All his life Bobby had been scared of Father. We all were. I’ll never forget Mum’s face the first time she saw the m
arks his belt left on him. Boiled eggs for tea and me in the high chair so Bobby could only have been about five or six. ‘Why won’t you sit down?’ Mum was exasperated with the pair of us grizzling, until finally, he gingerly lowered himself to the seat and winced. Bobby was twisting and screaming as she pulled down his shorts to find his bum, which was normally as white as her pinny, lividly striped and shocking as a burn.
Father had no shame, the way he came striding in, swirling ice in his drink. ‘Now, young fellow, you’ll know in future to do as you’re told.’
I saw Bobby cowering, then and other times too, until he learnt to stay in his room. And Mum curled over sobbing into a tea towel and me trying not to flinch as Father’s big face comes towards me. I’d like to get away and hide but I’m strapped in my chair. To this day it makes me panicky to think of it. The mess of crushed egg and shell as Mum opened her fist.
Bobby was tense the whole trip but I didn’t expect so quickly to fill the space of the common enemy we’d left behind. Nothing I said could raise a smile and then, in Grenoble, I drank the local water and was so doubled up by the morning that Jimmy insisted we pull over and pitch the tent long before we reached Bobby’s goal of the coast. We lost another day because of my guts and, as I sat shivering and unwell, I thought I’d lost my brother’s love forever.
I came across him outside the service station near San Remo.
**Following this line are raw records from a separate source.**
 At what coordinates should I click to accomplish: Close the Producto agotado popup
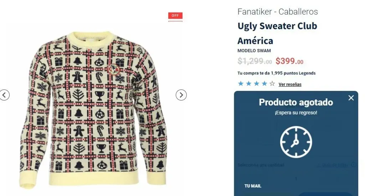pos(351,98)
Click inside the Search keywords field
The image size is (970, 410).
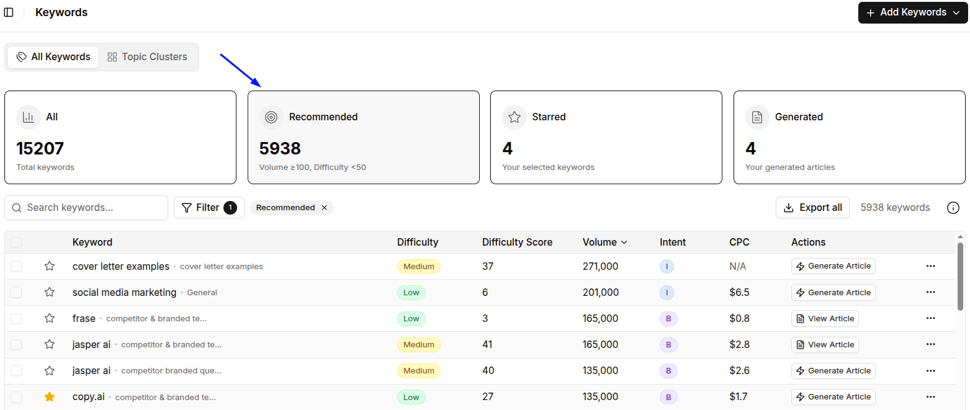pyautogui.click(x=87, y=207)
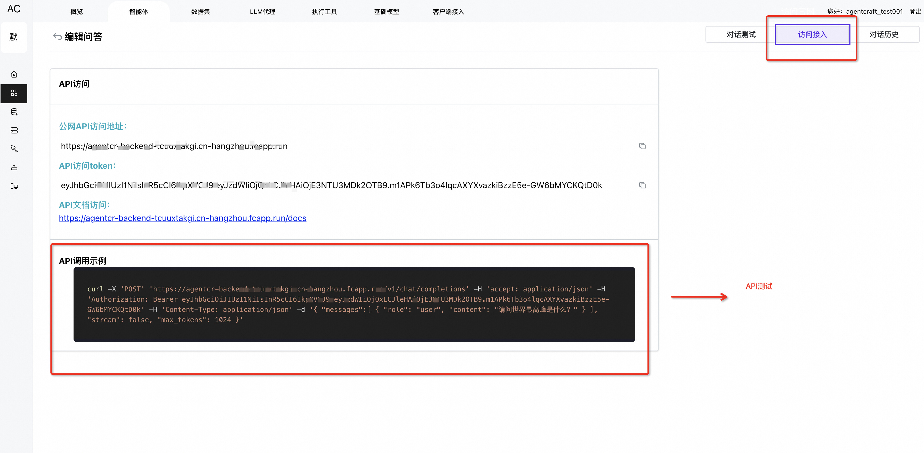Image resolution: width=924 pixels, height=453 pixels.
Task: Open the server/LLM proxy sidebar icon
Action: [x=14, y=130]
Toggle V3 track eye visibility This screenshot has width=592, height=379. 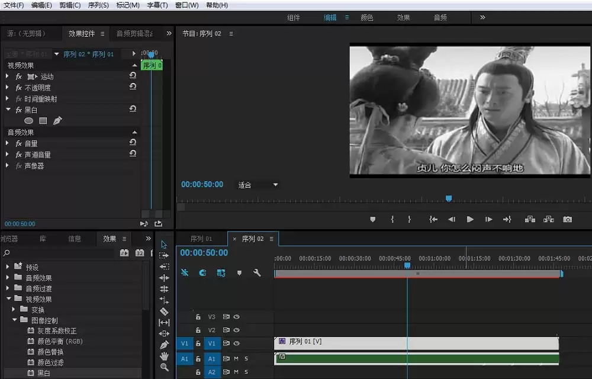tap(236, 317)
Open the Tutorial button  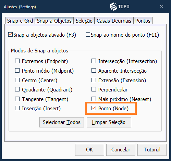tap(152, 150)
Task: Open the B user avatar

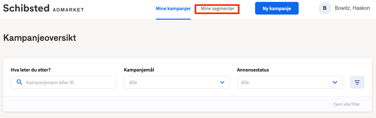Action: (x=325, y=9)
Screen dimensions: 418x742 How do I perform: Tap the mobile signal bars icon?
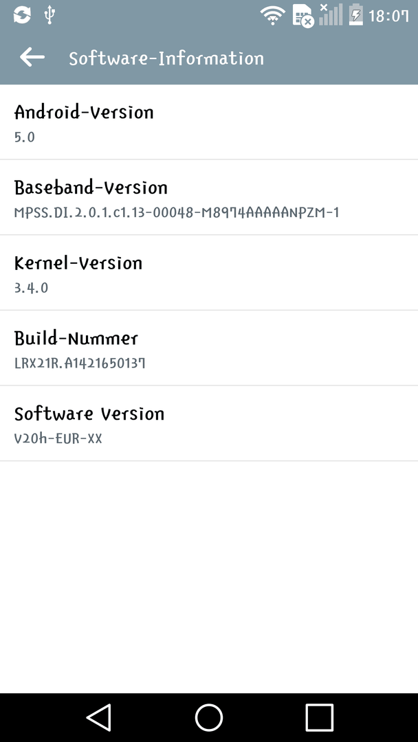(x=331, y=14)
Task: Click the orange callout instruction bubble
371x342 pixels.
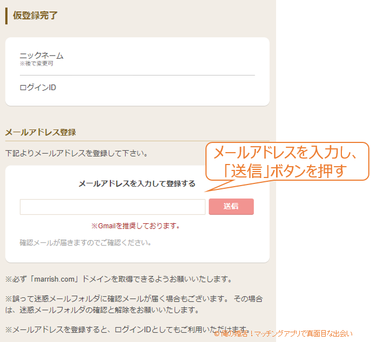Action: [287, 161]
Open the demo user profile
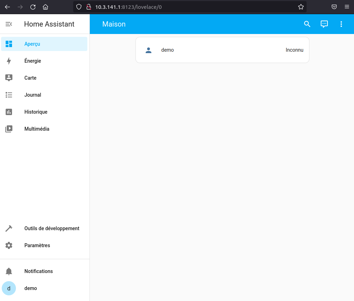The width and height of the screenshot is (354, 301). pos(30,288)
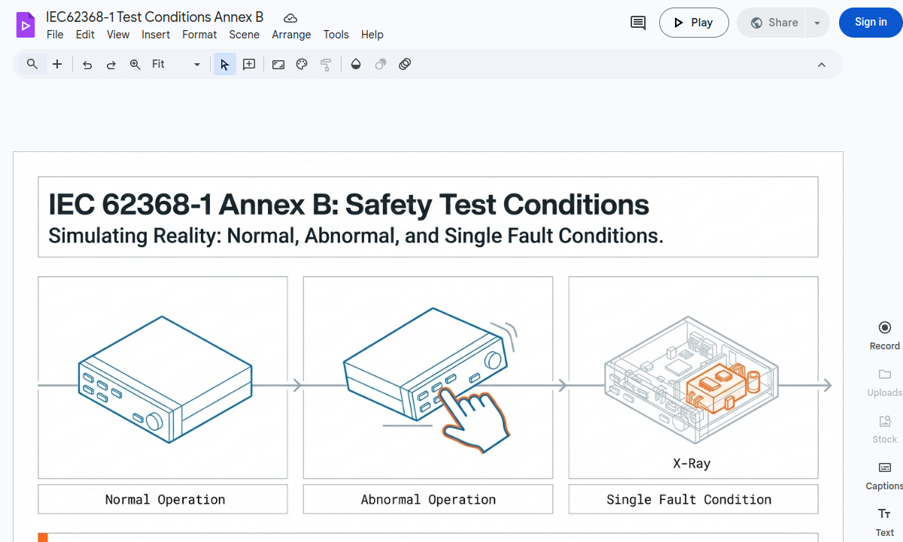Collapse the toolbar with the chevron
This screenshot has width=903, height=542.
point(822,64)
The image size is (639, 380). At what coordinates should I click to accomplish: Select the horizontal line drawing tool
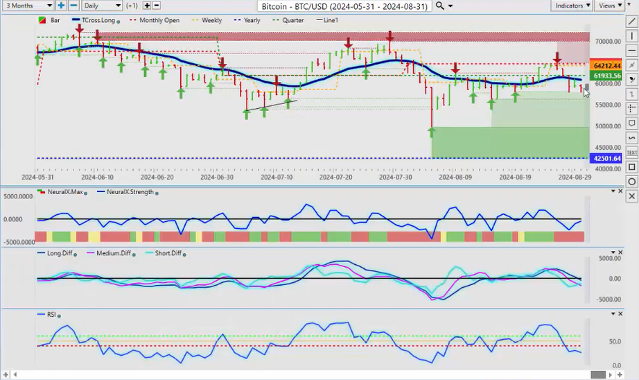pos(632,51)
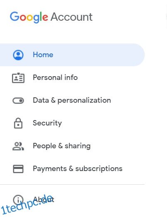Click the About info circle icon
Image resolution: width=167 pixels, height=217 pixels.
click(x=18, y=200)
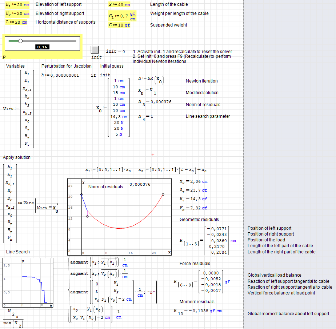Select the N := NR(x0) Newton iteration expression
The width and height of the screenshot is (336, 329).
(151, 79)
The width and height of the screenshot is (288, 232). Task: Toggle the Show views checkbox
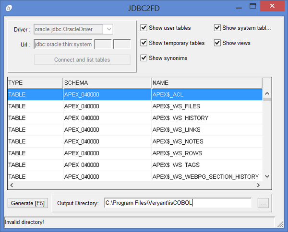point(217,43)
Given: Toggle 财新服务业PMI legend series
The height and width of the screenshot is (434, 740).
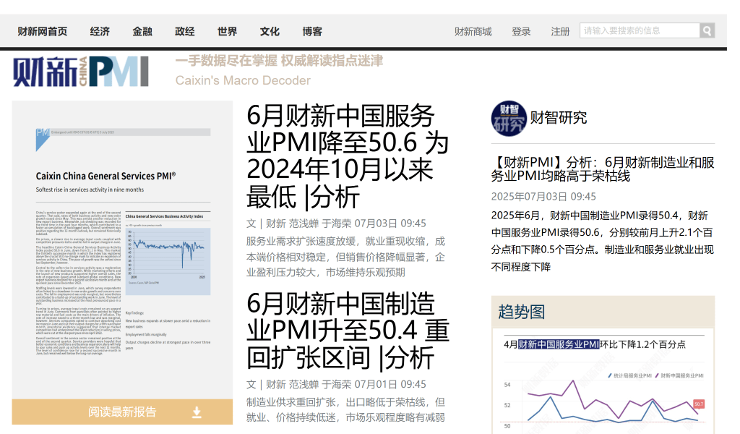Looking at the screenshot, I should pyautogui.click(x=681, y=376).
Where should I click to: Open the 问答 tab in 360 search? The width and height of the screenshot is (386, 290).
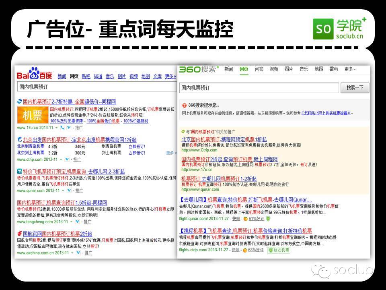coord(259,69)
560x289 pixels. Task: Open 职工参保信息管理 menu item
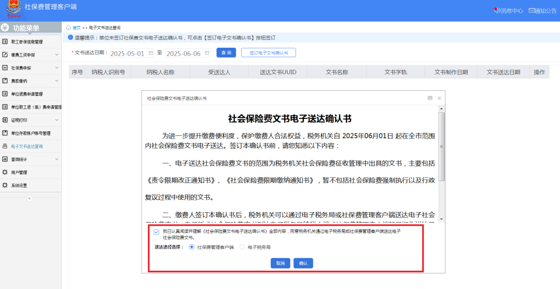click(x=27, y=42)
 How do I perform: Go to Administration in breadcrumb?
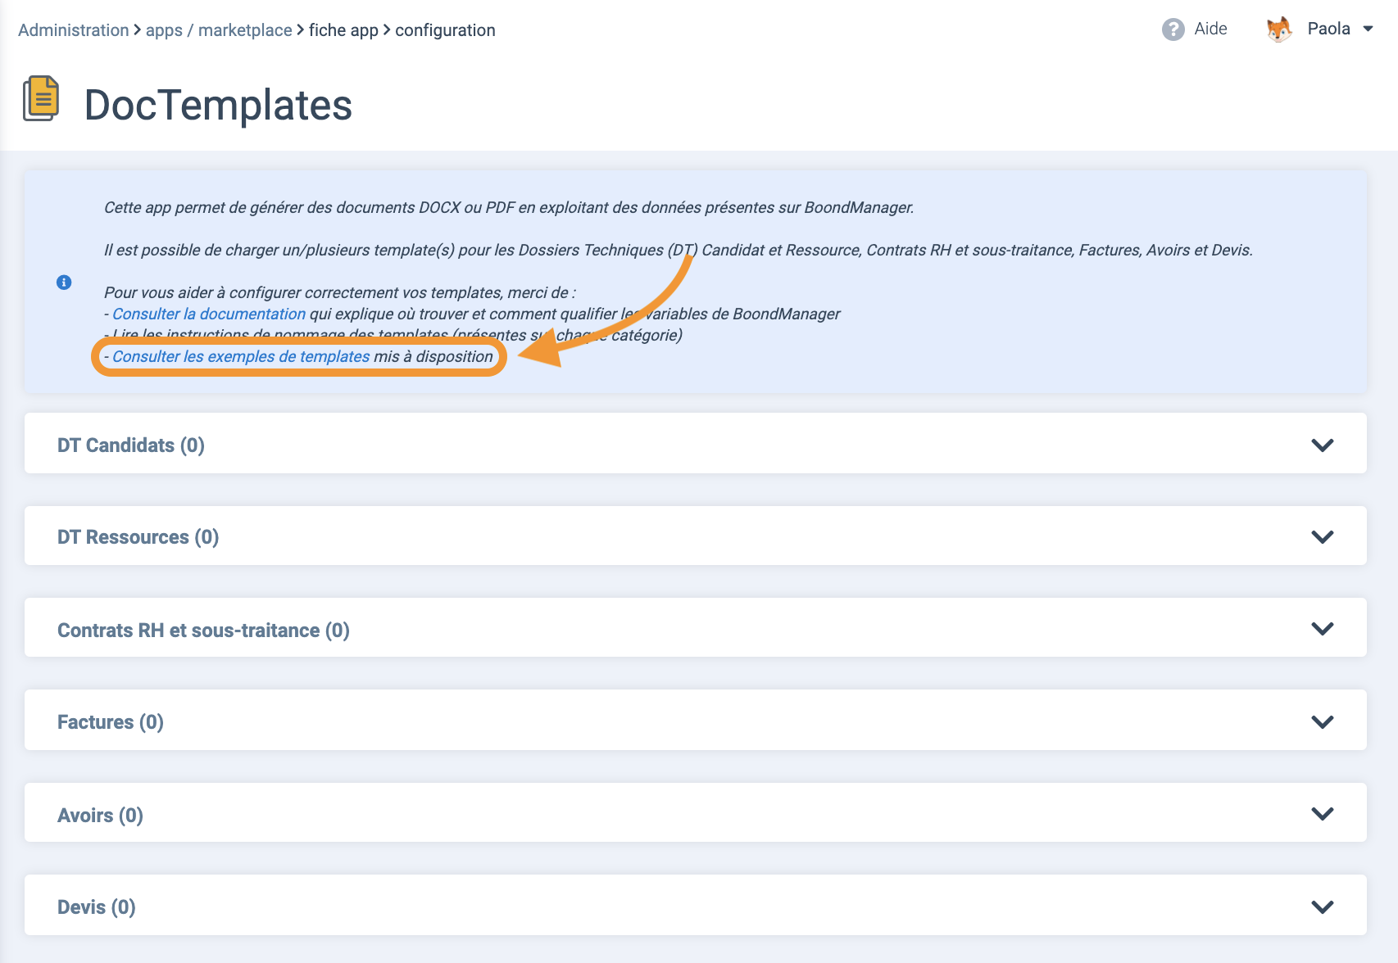(x=73, y=30)
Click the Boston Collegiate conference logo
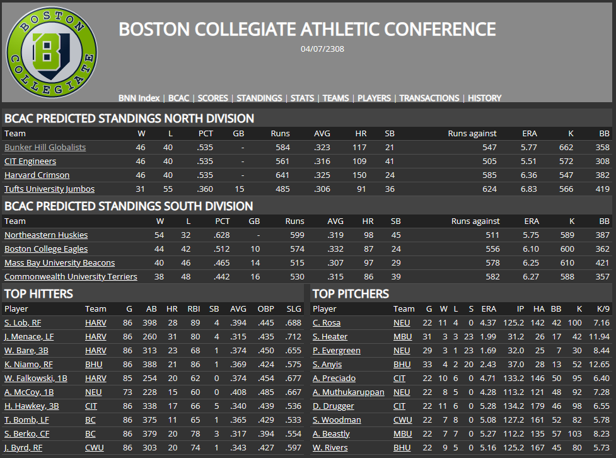This screenshot has width=616, height=458. [x=52, y=52]
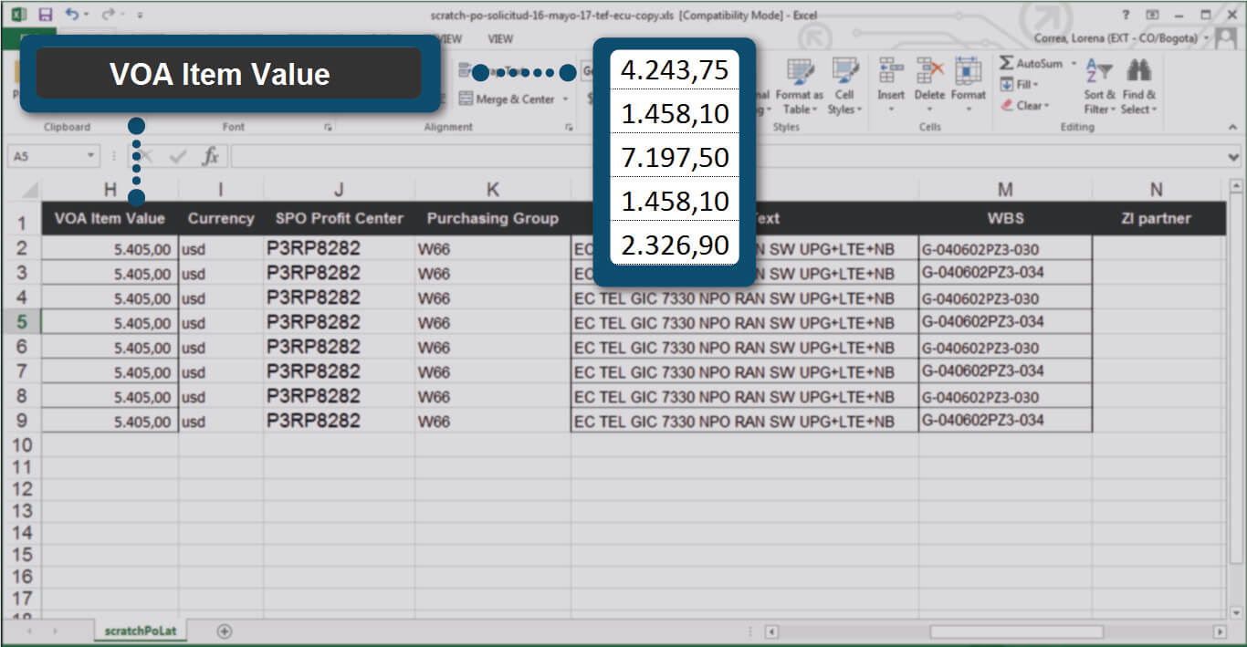Click the Excel Help question mark
This screenshot has height=647, width=1247.
click(x=1126, y=15)

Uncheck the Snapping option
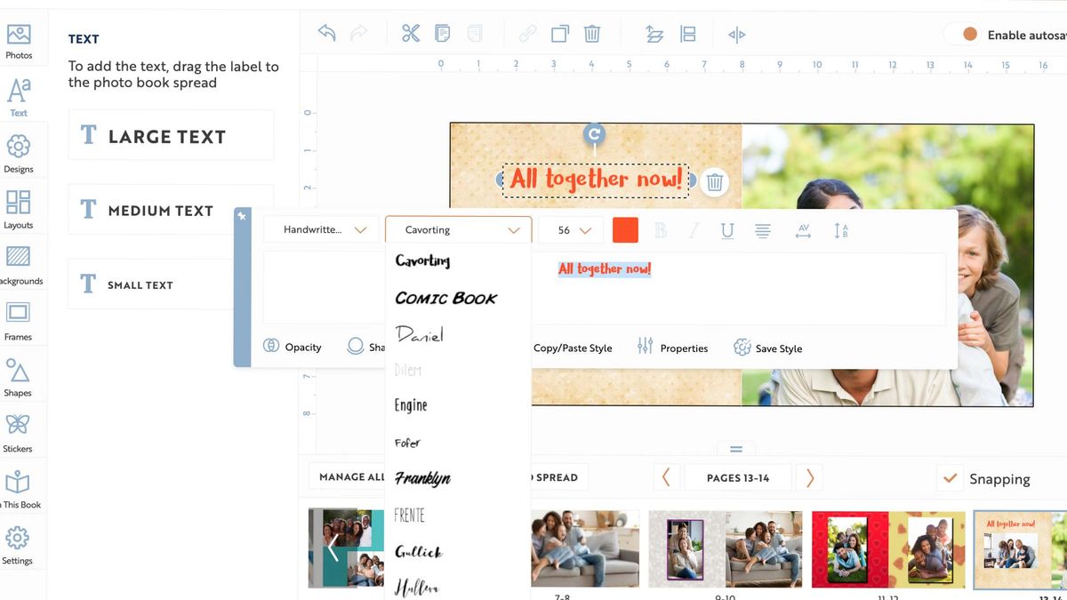[x=950, y=478]
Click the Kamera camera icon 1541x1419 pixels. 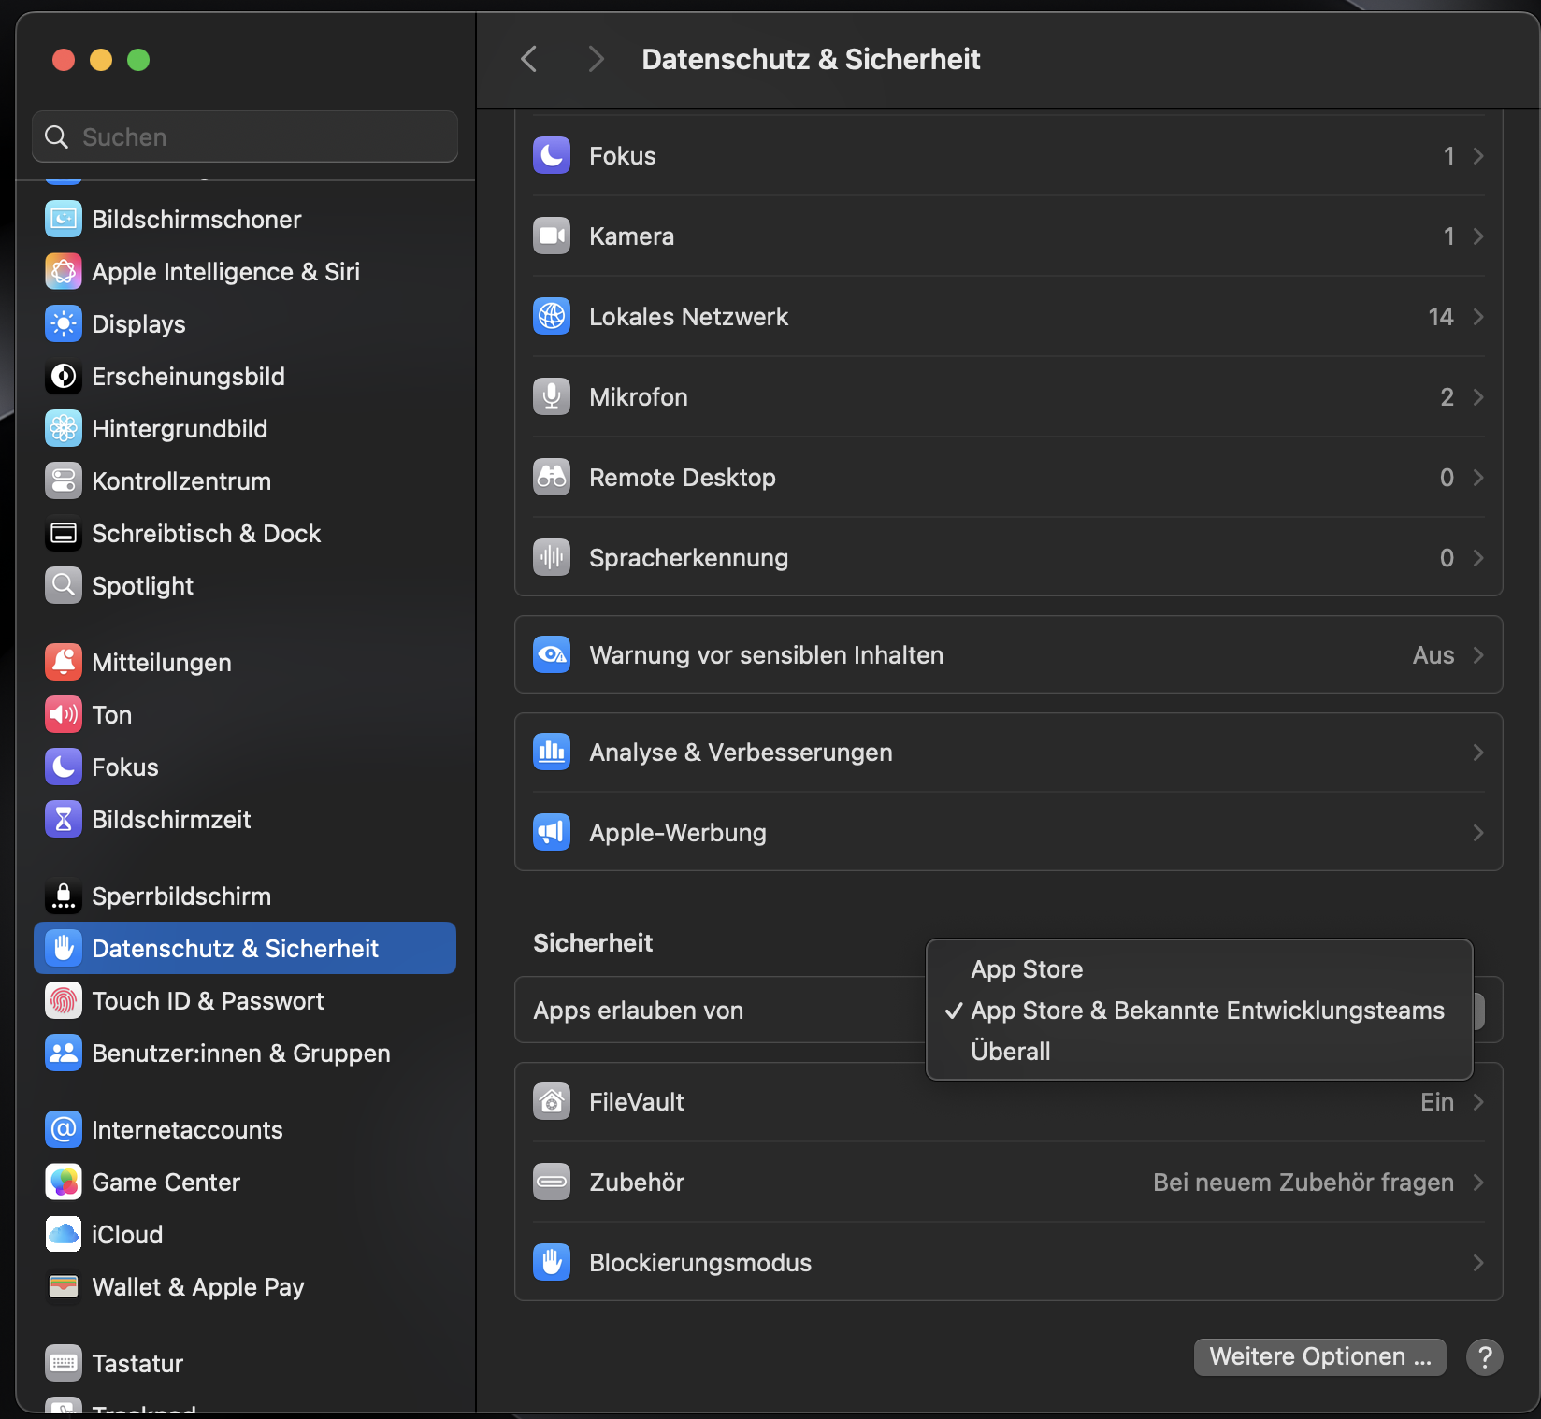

I thought he was crying. He scowled, said it was exhausting driving for fourteen hours to the border without stopping.
His tears had left tracks, his face dusty from the road. I persevered, trying to talk to him about Mum, about Dad, but Bobby shoved me, hard, said he was through with even thinking about the pair of them.
‘Believe me, family’s an over-rated concept; the sooner you realise, the better,’ he said.
We drove on, ignoring Pisa and a distant view of the Leaning Tower as we turned inland. I sounded whiny to my own ears each time I begged that we stop somewhere to take in the sights, or even to stretch. My first trip abroad was not turning out to be a dream. Domes and towers whizzed by, cypress trees lengthened their shadows, Roman ruins beckoned and proffered the shade of umbrella pines, but not for us. I was beginning to hate Edie Carson. Not for Edie Carson this ever-unwinding road of resentment. Bobby said he should’ve sold the car in England and gone on the train instead of waiting for Jimmy and me. I said I wished he had. Edie had a Spanish friend in a French circus, some dodgy-sounding gig with a sculptor in Rome, Janey’s aunt had invited them to her castello near Siena. I wondered aloud if a Greek island and Bobby would prove such a vital part of her itinerary.